Este último texto de Gabo, con una portada hermosa que pudo ser pintada por Gauguin, en donde se destaca un amarillo de ensueño, puede tomarse como novela breve o cuento largo. O nouvelle, al decir de moda. No importa la denominación. Lo cierto es que tiene claridad escritural, despierta el interés, y sorprende con los gestos o secretos que guardamos los humanos. En él se cumple aquella afirmación del mismo García Márquez, que sostiene que todas las personas tienen tres vidas: la pública, la privada, y la secreta. Esta es una narración fresca, de acentuados tintes cinematográficos, tocada por el amor, pero compleja y dolorosa.

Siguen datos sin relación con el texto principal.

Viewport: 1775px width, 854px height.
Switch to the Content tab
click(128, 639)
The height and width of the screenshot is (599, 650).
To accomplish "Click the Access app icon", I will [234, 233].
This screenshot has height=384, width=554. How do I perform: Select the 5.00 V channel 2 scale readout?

Su personaje central, Ana Magdalena Bach, es un ejemplo de ello. Ella tiene una vida pública con sus amigas y con ciertos relacionados, una vida privada con su marido y su hija Micaela, y una vida secreta con sus amantes de agosto, y esto último no es por desamor hacia su esposo, un hombre atractivo y diestro en casi todo, desde la música y la magia de salón hasta el ajedrez, cuyo ejemplo está en las once partidas que Doménico jugó contra Badura Skoda en una noche de trebejos y las empató todas,  sino por un impulso incontrolable cuando, después de más de dos décadas de casada,  llega a los 46 años y sabe que, aunque está  jugosa y provocativa, no puede ya borrar las arrugas del cuello. Un deseo en donde combaten las atrocidades del cuerpo y las exigencias del espíritu.

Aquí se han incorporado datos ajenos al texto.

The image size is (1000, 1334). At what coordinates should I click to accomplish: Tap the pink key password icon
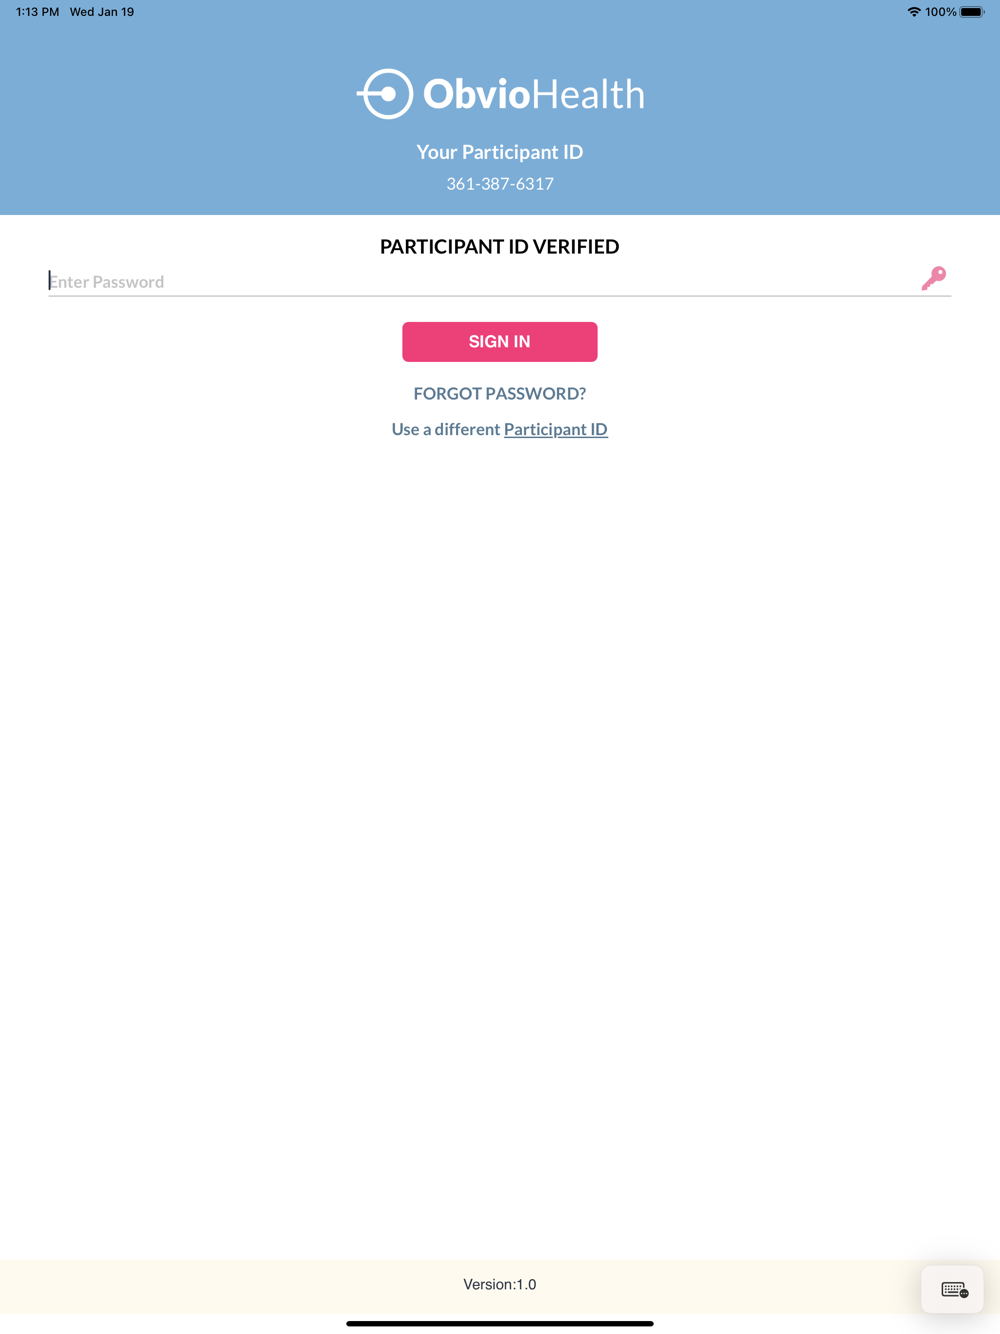934,278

La trama externa en apariencia es sencilla. Los 16 de agosto Ana Magdalena, maestra de profesión, viaja a una isla que está a cuatro horas de su ciudad (ciudad e isla que no se nombran), para depositar un ramo de gladiolos sobre la tumba de su madre, también llamada Micaela, fallecida ocho años antes. Es un deber sentimental, un ritual sin alteraciones. Viajar a la isla significa montarse a un transbordador, demorar 240 minutos, buscar un hotel, esperar el atardecer para ir al cementerio de pobres, limpiar la lápida, depositar los gladiolos e informarle, con toda confianza, durante una hora a su madre muerta todas sus andanzas durante el año que tenía sin venir. Contarle con toda veracidad. Luego, iría al hotel, se quitaría de encima la polvareda y los soles del día, y ya ataviada bajaría al restaurante o al bar a comer o a beber algo leve.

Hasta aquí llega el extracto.